– Что случилось? – удивилась Ангелина.

– Это мой земляк. Не хочу, чтобы увидел.

Ангелина промолчала, но про себя подумала, что однажды он так же оттолкнет всю ее, доверившуюся и расслабившуюся. Будет держать над пропастью – и, не предупредив, отпустит руки. Но перед сном он написал, что никогда раньше не чувствовал себя настолько счастливым, как в этот вечер, и Ангелина забыла про недоразумение в машине. А страсть, между тем, разгоралась между ними, как сибирская тайга в июле. В один из дней Адам предложил проводить Ангелину до двери квартиры.

– Но ты не можешь зайти ко мне, я пока не готова, – испугалась она.

– Я просто провожу, – улыбнулся Адам.

Они зашли в лифт, Ангелина нажала свой пятый этаж, а Адам – последний, 16-й – и посмотрел на нее долгим игриво-испытывающим взглядом. Она забилась в угол, боясь его напора и одновременно желая его. Он вырос над ней, закрыл её всю своим огромным сильным телом, обнял нежно, потом крепко, она встала на носочки, потянулась к нему, как стебель тянется к своему солнцу, он поцеловал ее в лоб, в нос, в глаза, в губы, потом в шею. Они целовались – страстно, сжимая друг друга в объятиях, теряя равновесие. Лифт доехал до последнего этажа, спустился вниз, Адам снова нажал 16-й.

– Надеюсь, здесь нет камер, – игриво спросила, едва отрываясь от его губ, Ангелина.

– Не знаю, все равно, – успокаивая дыхание, ответил Адам.

Он сильнее прижал ее к стенке лифта и наконец положил руку туда, где было мокро и горячо. Через лосины и трусики Ангелина ощутила нежность и силу его пальцев. Окончательно потеряв над собой контроль, она застонала от удовольствия. Неожиданно для них, увлекшихся процессом, лифт остановился на восьмом этаже. Едва они успели отскочили друг от друга, вошел мужчина с собакой. Ангелине показалось, что он подозрительно на обоих посмотрел. «И что ему не спится в час ночи», – с досадой подумала она и, взглянув на раскрасневшегося Адама, засмеялась.
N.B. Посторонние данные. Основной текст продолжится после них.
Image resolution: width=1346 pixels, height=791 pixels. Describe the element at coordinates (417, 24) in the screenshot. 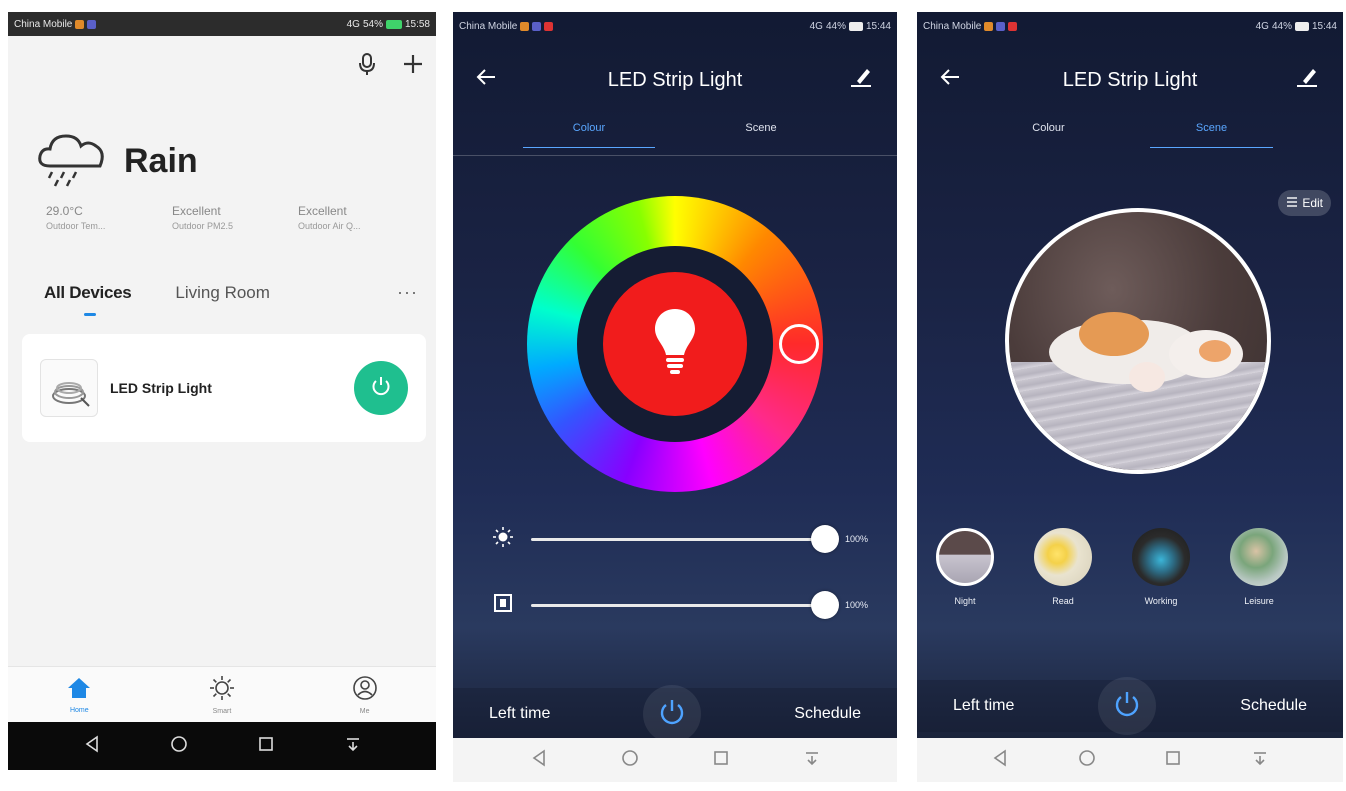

С тех пор страстные поцелуи в лифте стали их традицией, но ограничиваться лишь ими было все сложнее.


***


В субботу в восемь должен был прийти Адам. Ангелина убрала всю квартиру, запекла курицу с картошкой, приготовила яблочный пирог и приготовилась сама. Даже намазалась своим парадно-выходным кремом от Zielinski & Rozen. Красилась не сильно, но все равно очень нравилась себе в зеркале. С тех пор, как она познакомилась с Адамом, все подружки стали отмечать в ней изменения. Они называли это «блестят глаза». Ангелина, разглядывая себя после страстных поцелуев в лифте, и сама видела, как хорошела рядом с Адамом: растрепанные волосы казались еще гуще, свежий румянец на щеках молодил, пухлые зацелованные губы цвели как розы, а тушь, пусть и слегка растекшаяся, выгодно подчеркивала глаза, в мягкой зелени которых плескалось наивное и бесстыдное девичье счастье. Любуясь собой, она думала: «Ну и что, что я не встретила первую взаимную любовь в 15, не испытала этой страсти в 20. Я влюблена и желанна своим любимым сейчас, в 30, и это ничуть не хуже. Такие эмоции в любом возрасте превращают нас в искренних подростков».
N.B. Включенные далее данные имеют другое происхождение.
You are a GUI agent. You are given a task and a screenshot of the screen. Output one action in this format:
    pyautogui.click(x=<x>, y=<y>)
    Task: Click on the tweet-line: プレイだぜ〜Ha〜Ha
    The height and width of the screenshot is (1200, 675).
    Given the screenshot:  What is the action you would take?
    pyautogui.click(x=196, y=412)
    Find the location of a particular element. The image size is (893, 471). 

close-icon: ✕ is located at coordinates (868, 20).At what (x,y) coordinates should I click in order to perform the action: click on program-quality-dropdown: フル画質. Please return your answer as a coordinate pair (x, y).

Адам не опоздал ни на минуту. Ангелина представляла, что прямо в прихожей они кинутся друг другу в объятия, он прижмет ее к стене, сорвет рубашку, поднимет на руки и отнесет в спальню. Но Адам стоял, смущенный, переминаясь с ноги на ногу, и вертел в руках букетик кустовых роз. Ей даже нравилось, что такой большой и сильный мужчина стесняется как маленький. Вылитый медвежонок. Это был странный набор психотравм: ей хотелось, чтобы он властно брал ее как хозяин вещь, гладил по волосам и качал на коленях, как отец качает дочь, и растворялся в ее нежности и заботе, какую мать отдает сыну.